## THE REQUEST
How many lines below contain the word "screenshot"? Reply with the number alone.

## THE DATA
= = = = = = =
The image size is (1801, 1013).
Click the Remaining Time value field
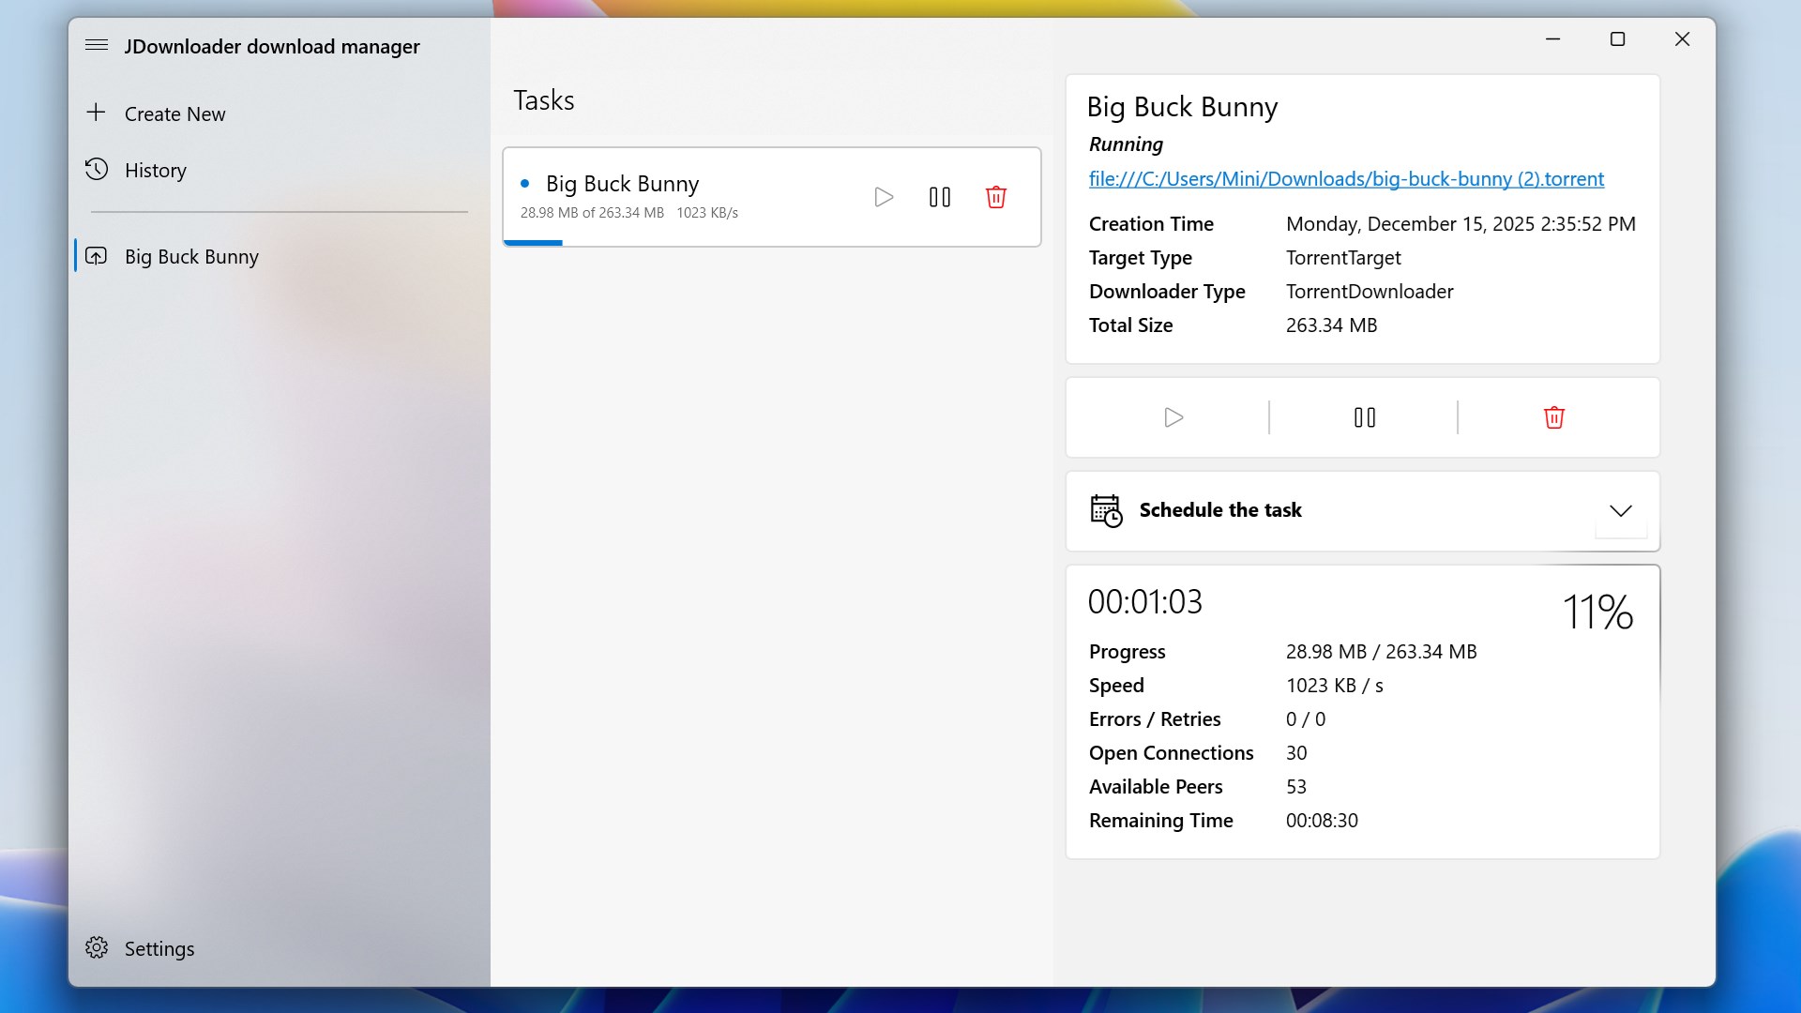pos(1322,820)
= = = = = = =
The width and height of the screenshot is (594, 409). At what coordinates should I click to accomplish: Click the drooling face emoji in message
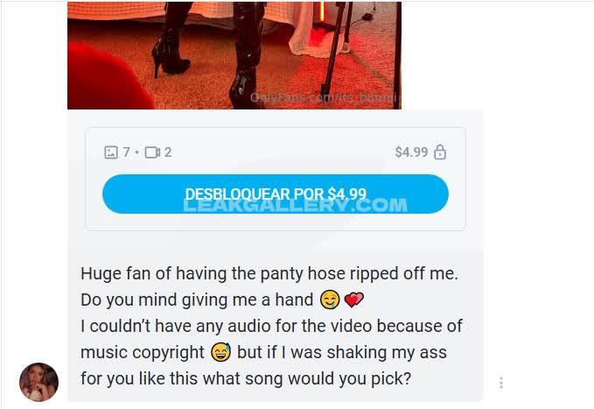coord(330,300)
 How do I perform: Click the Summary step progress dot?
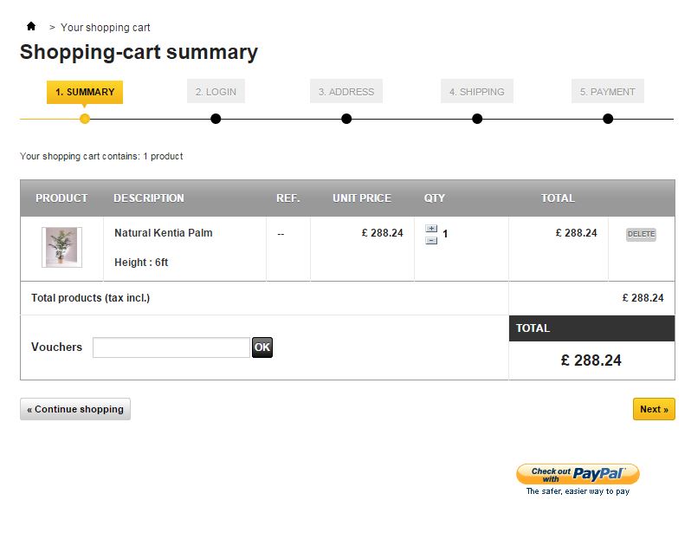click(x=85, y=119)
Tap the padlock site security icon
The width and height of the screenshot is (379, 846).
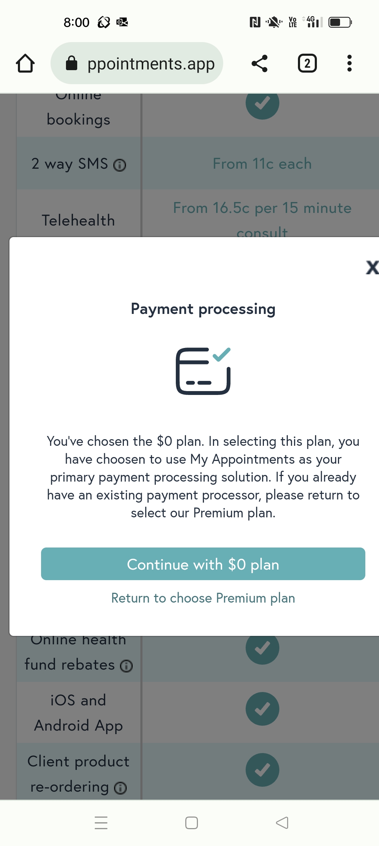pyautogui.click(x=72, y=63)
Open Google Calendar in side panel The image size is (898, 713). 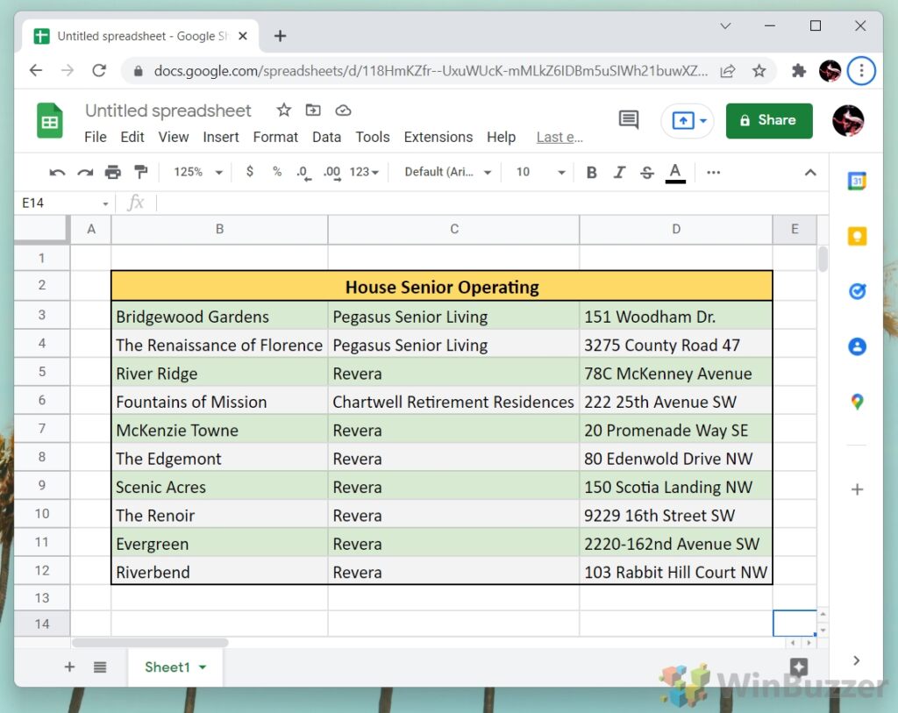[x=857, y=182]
= = = = = = =
## RIGHT ANSWER
2